Leila Guerriero
El muerto
La muy mala noticia de esta muerte es, en realidad, la información que Videla se lleva con él
EL PAÍS 17 MAY 2013 - 19:09 CET
Me entero en tiempo real —abro el diario en la web y brota el título, subido en ese minuto: “Murió Jorge Rafael Videla, símbolo de la dictadura militar”— y lo primero que siento es una lejana taquicardia. Después, una procesión de recuerdos que, comparados con los que recuerdan otros —hijos de desaparecidos, sobrevivientes, exiliados, militantes profundos— son de una inocuidad y una inocencia vergonzosas. Nada demasiado puntual, más bien un perfume de época: Videla como el rostro que tiñó de horror gris la infancia y la primera adolescencia de los que por 1976, cuando empezó la dictadura militar que él encabezaba, teníamos nueve años. Nuestros padres enterrando libros en el patio de la casa; los nombres de ciertos amigos de la familia circulando con una cautela de cristal; los adultos viajando a Uruguay para ver las películas que el régimen prohibía. La cara sin pintar en el colegio, el pelo recogido, la obligatoria falda: una pubertad acorralada, un cotillón del mal, si se lo compara con la bestialidad de los recuerdos que guardan otros. Pero lo primero es eso: una lejana taquicardia, una gris procesión.

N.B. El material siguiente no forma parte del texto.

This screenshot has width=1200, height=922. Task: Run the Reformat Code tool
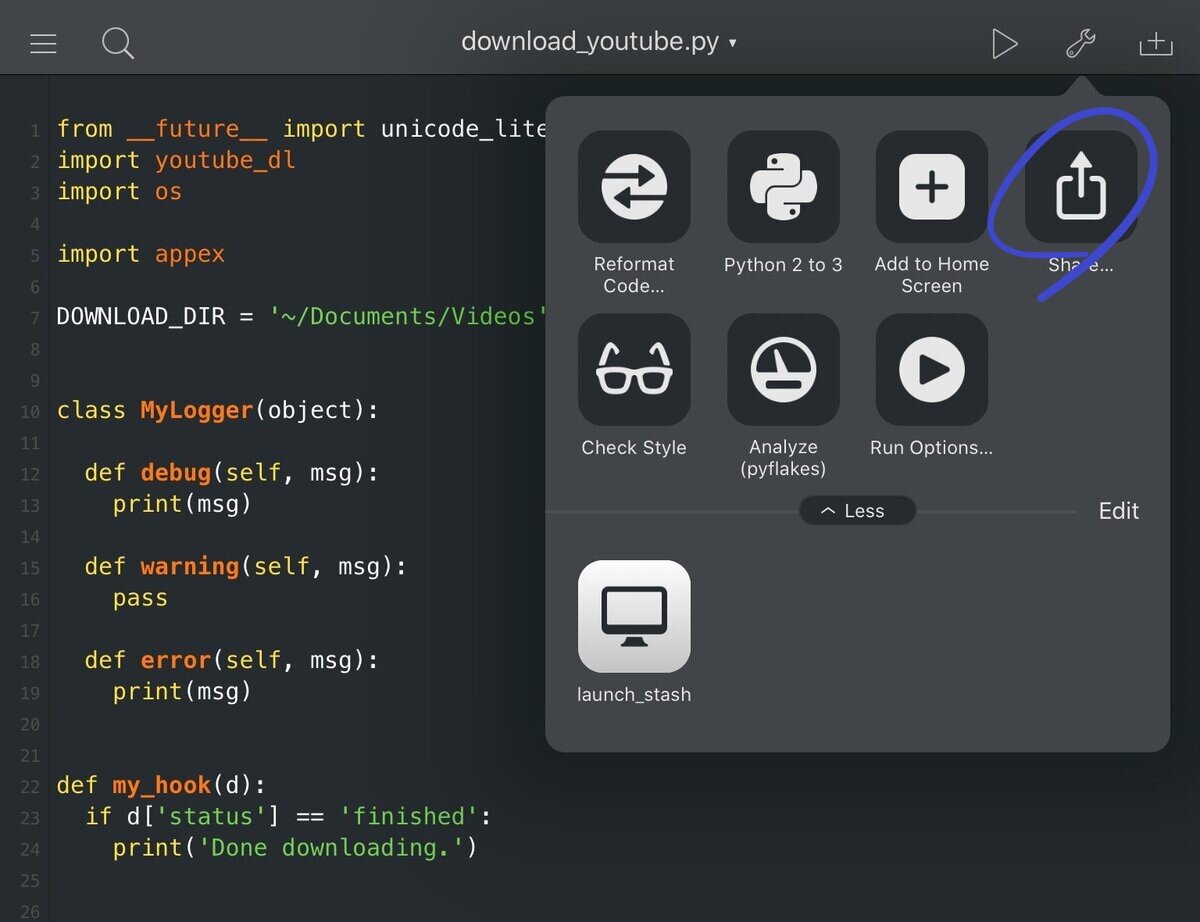coord(634,187)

Después pienso que, ahora que Videla ha muerto, muchos van a decir lo que debe decirse: que la muerte, ni siquiera esta, alivia. Que la muerte nunca puede ser una buena noticia. Y yo —yo— creo que la muy mala noticia de esta muerte es, en realidad, la información que retacea: todo lo que Videla —que nunca se arrepintió de nada, que siempre reivindicó la metodología de esa maquinaria de estado que tragaba gente y escupía sus huesos— se lleva con él. Datos, nombres, fechas, sitios. Todo lo que no dijo que ya no dirá. (Porque, condenado primero, indultado después, vuelto a condenar más tarde, nadie hizo, con él, lo que él hizo que se hiciera con otros: obligar a decir).

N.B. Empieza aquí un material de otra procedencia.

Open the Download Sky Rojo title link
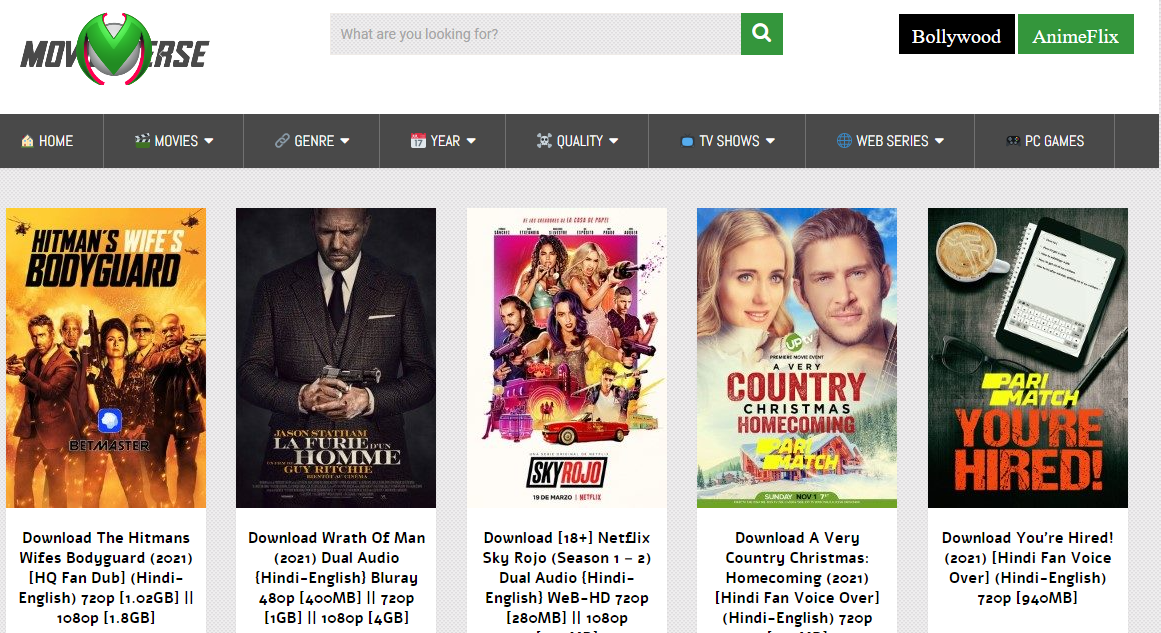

Después pienso lo que he pensado siempre: que Jorge Rafael Videla, cabeza de la dictadura militar que empezó en la Argentina en 1976 y que estableció el secuestro y la desaparición de mujeres y hombres, y la tortura de la carne como método y política de estado, era argentino: hijo de argentinos, vecino de argentinos, educado en colegios argentinos, amigo (amigo) de argentinos, colega de militares argentinos, cliente de comercios y bancos y kioscos argentinos, usuario de medios de transporte público argentinos. Jorge Rafael Videla no llegó a este país con convicciones, ideas o comentarios escuchados o aprendidos en el Polo Norte o en los anillos de Saturno. Nació en un pueblo del interior de la provincia de Buenos Aires, tercero de cinco hijos, fruto de la unión entre un coronel y su mujer. Quiero decir que Videla se hizo acá: que acá fue donde, en algún momento, todo lo que vino después —el golpe de estado, el secuestro, la desaparición, la tortura, la aniquilación de cuerpos y de pensamientos, el robo de niños— empezó a parecer —a parecerle— lógico y posible: un plan coherente. Un plan.

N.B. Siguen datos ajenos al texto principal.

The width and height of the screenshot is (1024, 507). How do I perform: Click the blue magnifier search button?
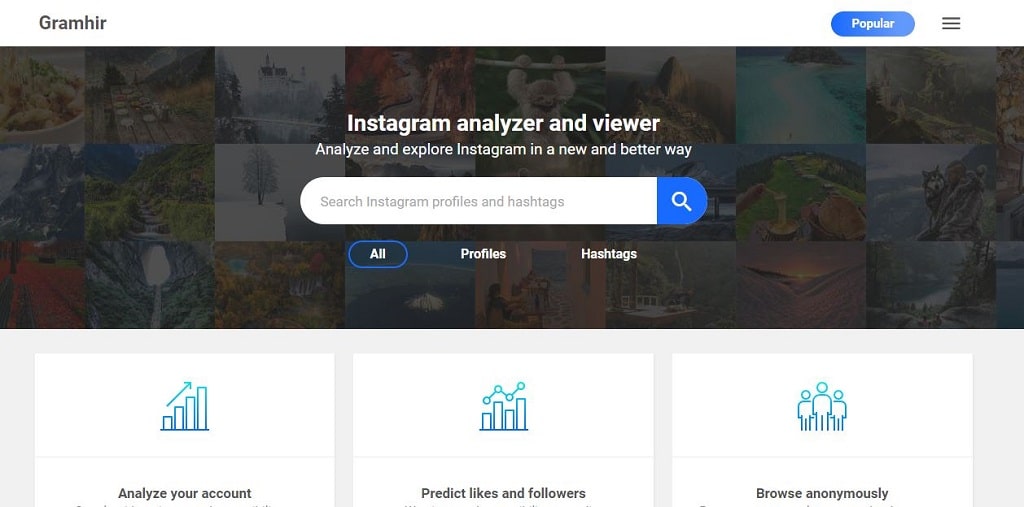[682, 201]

Y pienso, finalmente, esto: a la hora en que escribo esta columna, el viernes 17 de mayo de 2013, los más contundentes diarios de la Argentina tienen la noticia central, que anuncia la muerte de Jorge Rafael Videla, cerrada a los comentarios de los lectores. Y yo me pregunto qué es lo que, todavía, no podemos decir. Qué es lo que, todavía, no somos capaces de escuchar. Cómo es que, aún, no hemos encontrado la manera.
Leila Guerriero (Junín, 1967) es periodista argentina, autora de Frutos Extraños (Alfaguara) y Plano Americano (Universidad Diego Portales)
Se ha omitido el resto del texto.